» Exercise input:
══════
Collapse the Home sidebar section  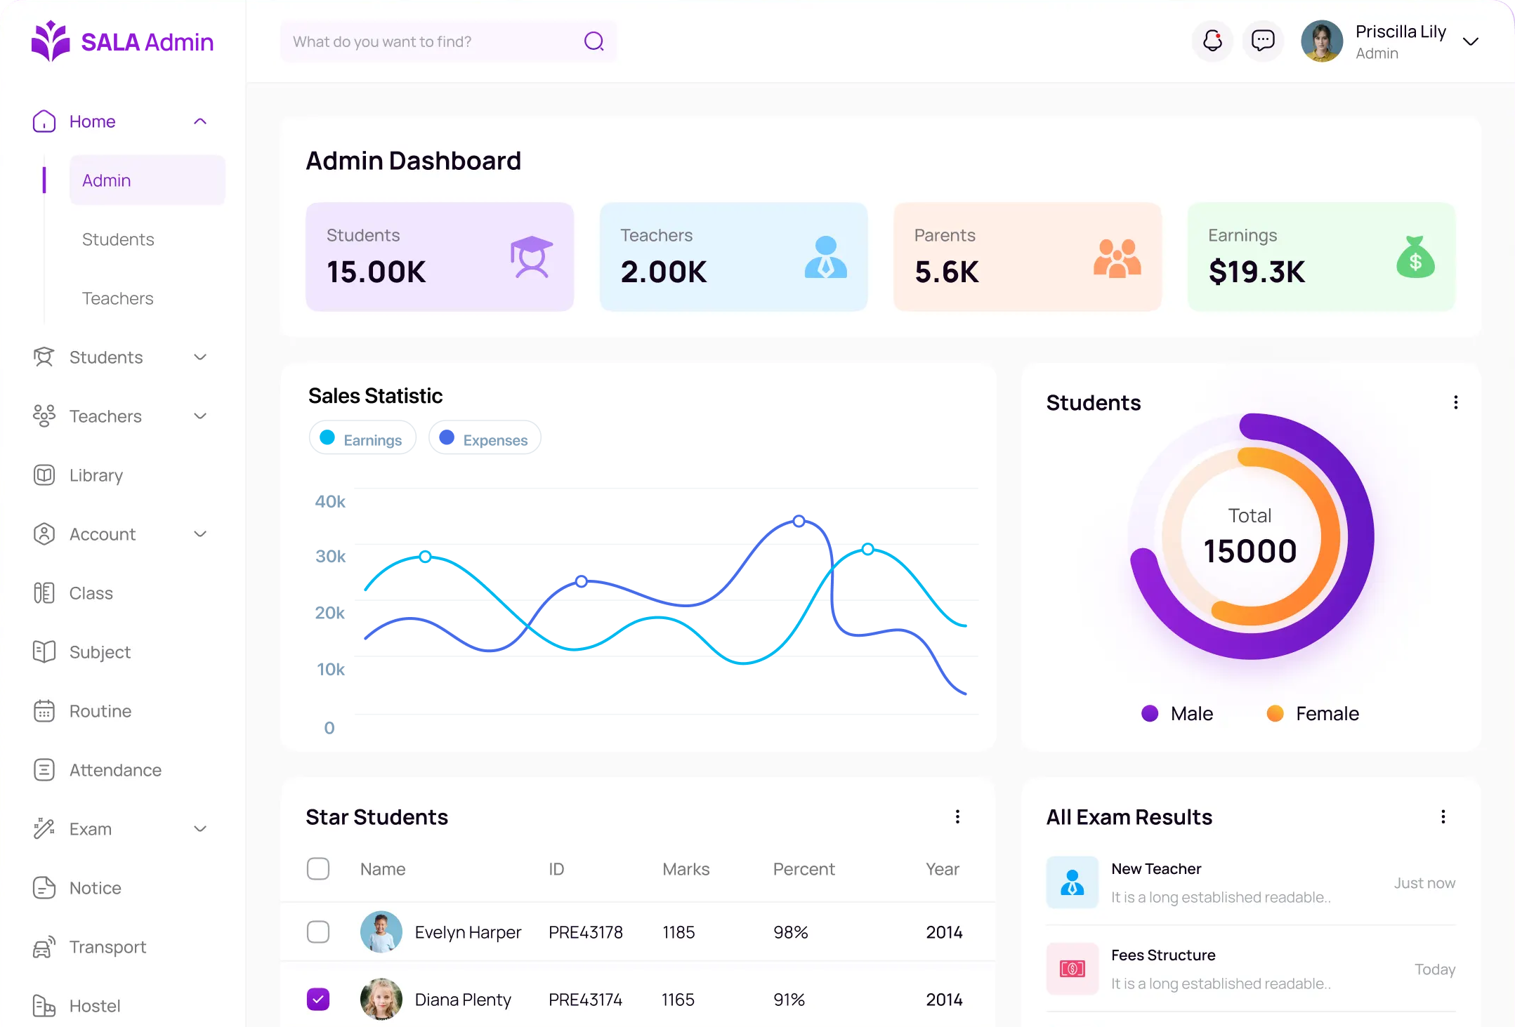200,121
══════
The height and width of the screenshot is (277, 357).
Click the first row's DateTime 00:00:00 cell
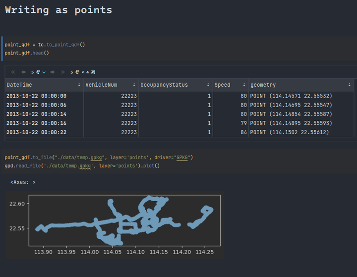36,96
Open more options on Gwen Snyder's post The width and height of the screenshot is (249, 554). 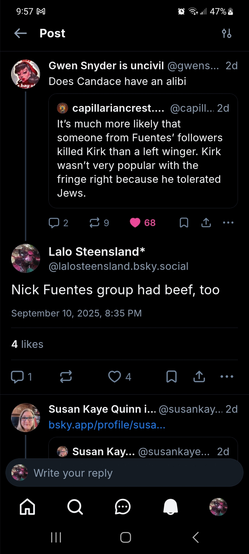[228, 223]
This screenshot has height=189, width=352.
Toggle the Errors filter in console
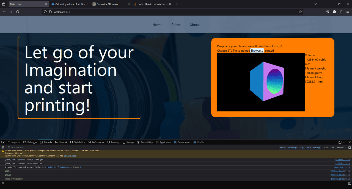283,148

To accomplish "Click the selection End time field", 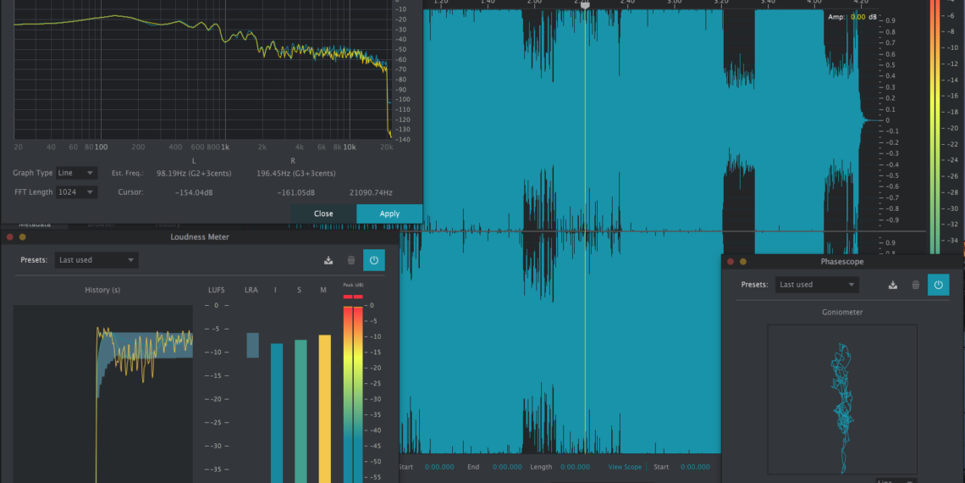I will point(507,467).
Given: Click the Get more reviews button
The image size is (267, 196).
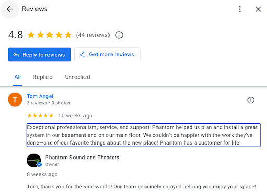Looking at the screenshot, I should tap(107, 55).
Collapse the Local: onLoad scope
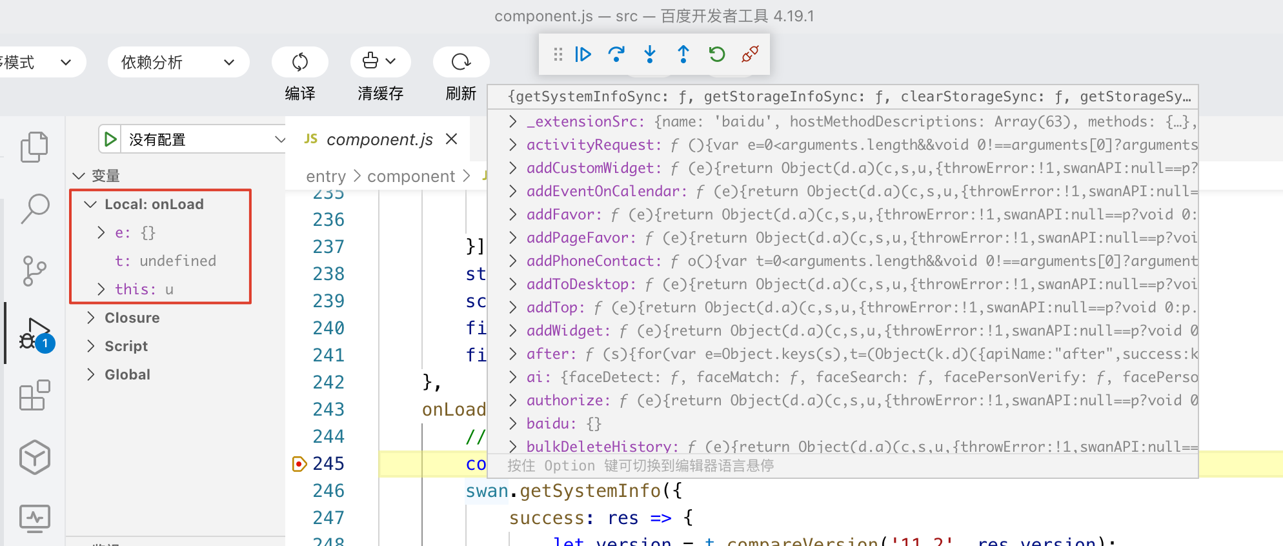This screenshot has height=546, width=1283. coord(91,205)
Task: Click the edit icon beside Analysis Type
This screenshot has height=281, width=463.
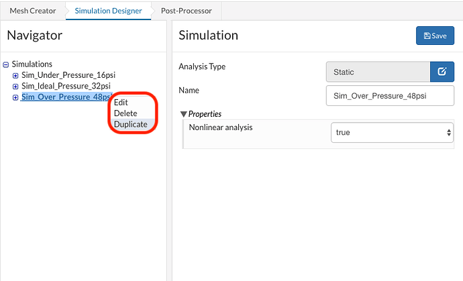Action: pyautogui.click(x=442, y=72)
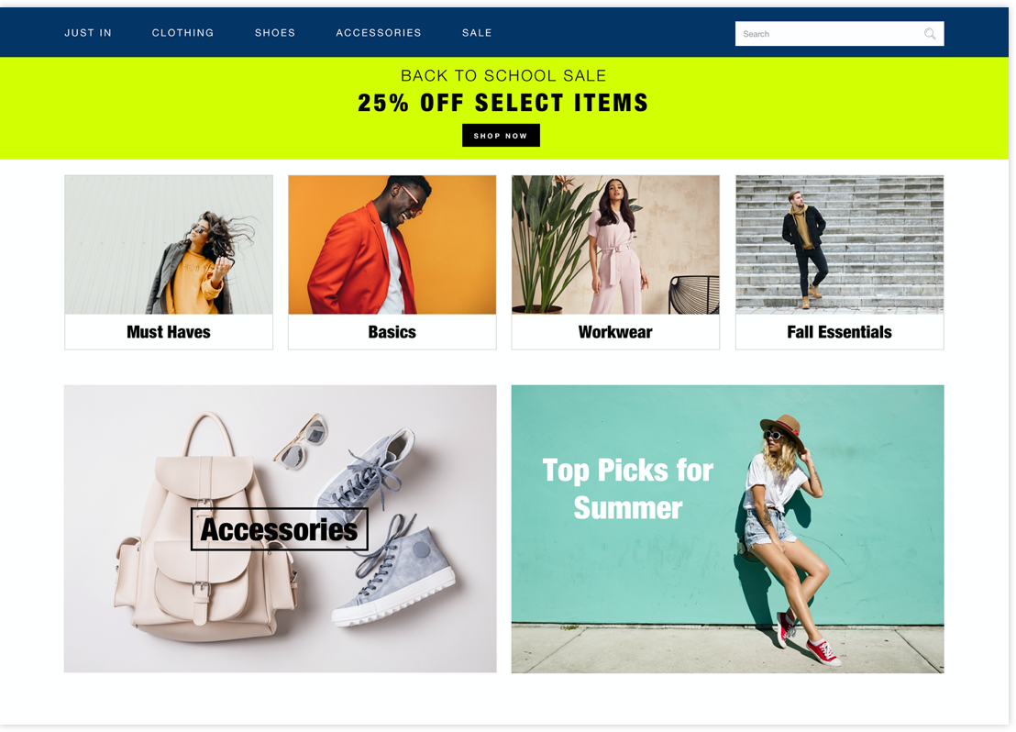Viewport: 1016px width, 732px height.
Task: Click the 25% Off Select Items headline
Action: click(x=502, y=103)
══════
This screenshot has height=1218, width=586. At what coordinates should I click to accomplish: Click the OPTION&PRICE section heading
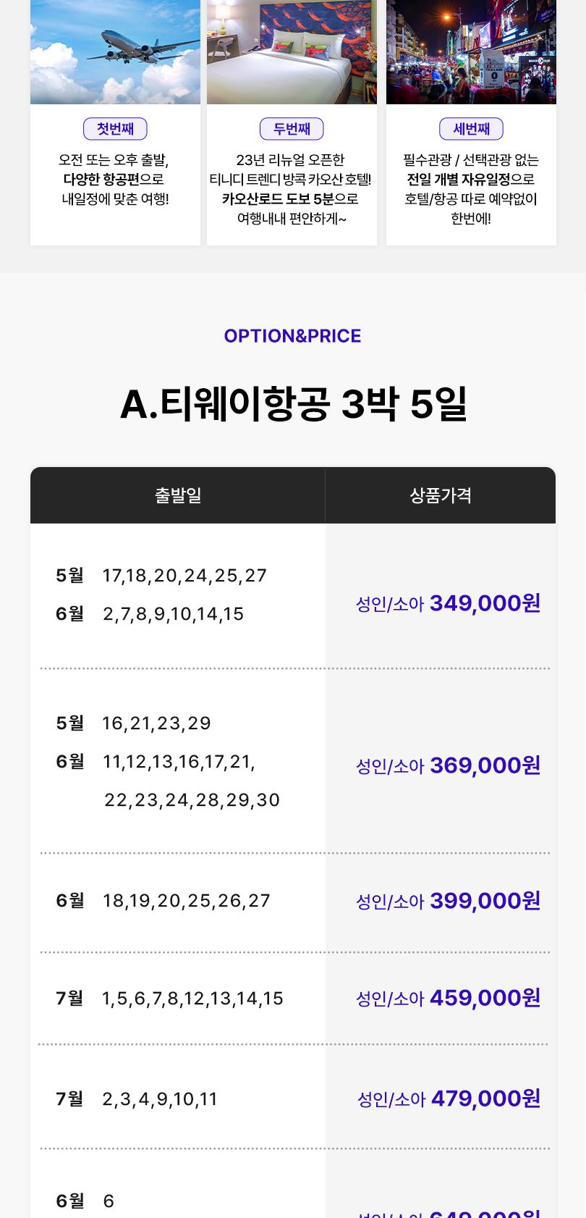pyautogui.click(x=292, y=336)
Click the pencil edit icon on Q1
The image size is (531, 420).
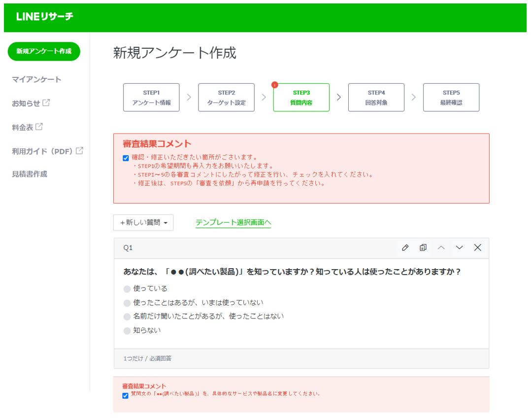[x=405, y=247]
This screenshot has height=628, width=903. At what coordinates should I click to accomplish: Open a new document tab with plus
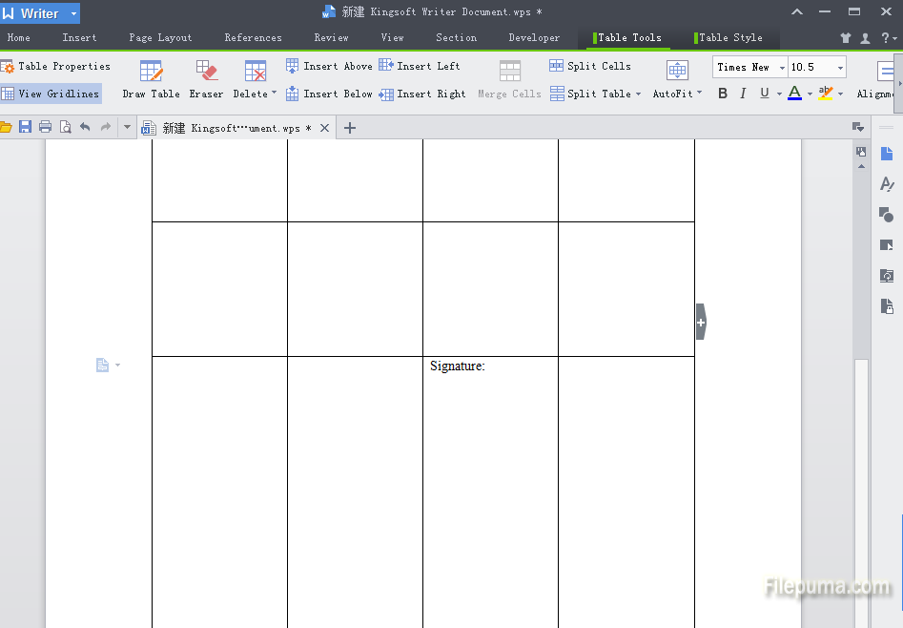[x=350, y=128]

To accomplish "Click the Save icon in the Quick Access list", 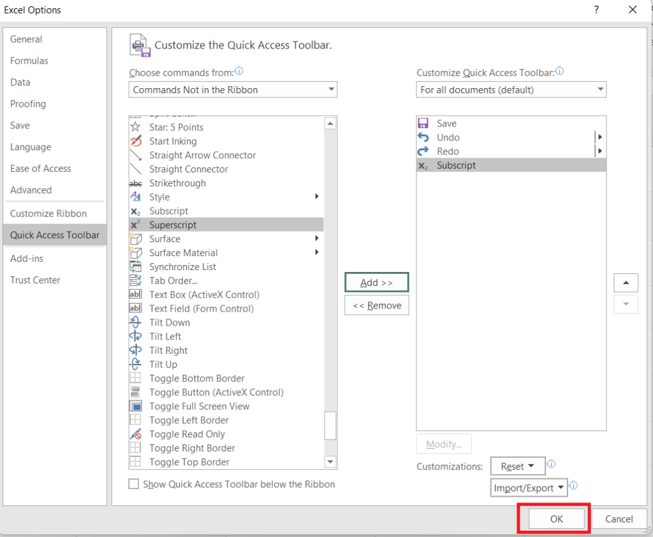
══════
» Exercise directions: Give back exactly the lines above that run from the one with "This screenshot has height=1218, width=586." to the one with "the Save icon", including both, with the pictures left out.

» Response to this exercise:
This screenshot has height=1218, width=586. At what coordinates should I click to accomplish: Click the OPTION&PRICE section heading
pyautogui.click(x=292, y=336)
Click the pencil edit icon on Q1
The image size is (531, 420).
[x=405, y=247]
This screenshot has height=628, width=903. At what coordinates should I click to accomplish: Open a new document tab with plus
[x=350, y=128]

To accomplish "Click the Save icon in the Quick Access list", 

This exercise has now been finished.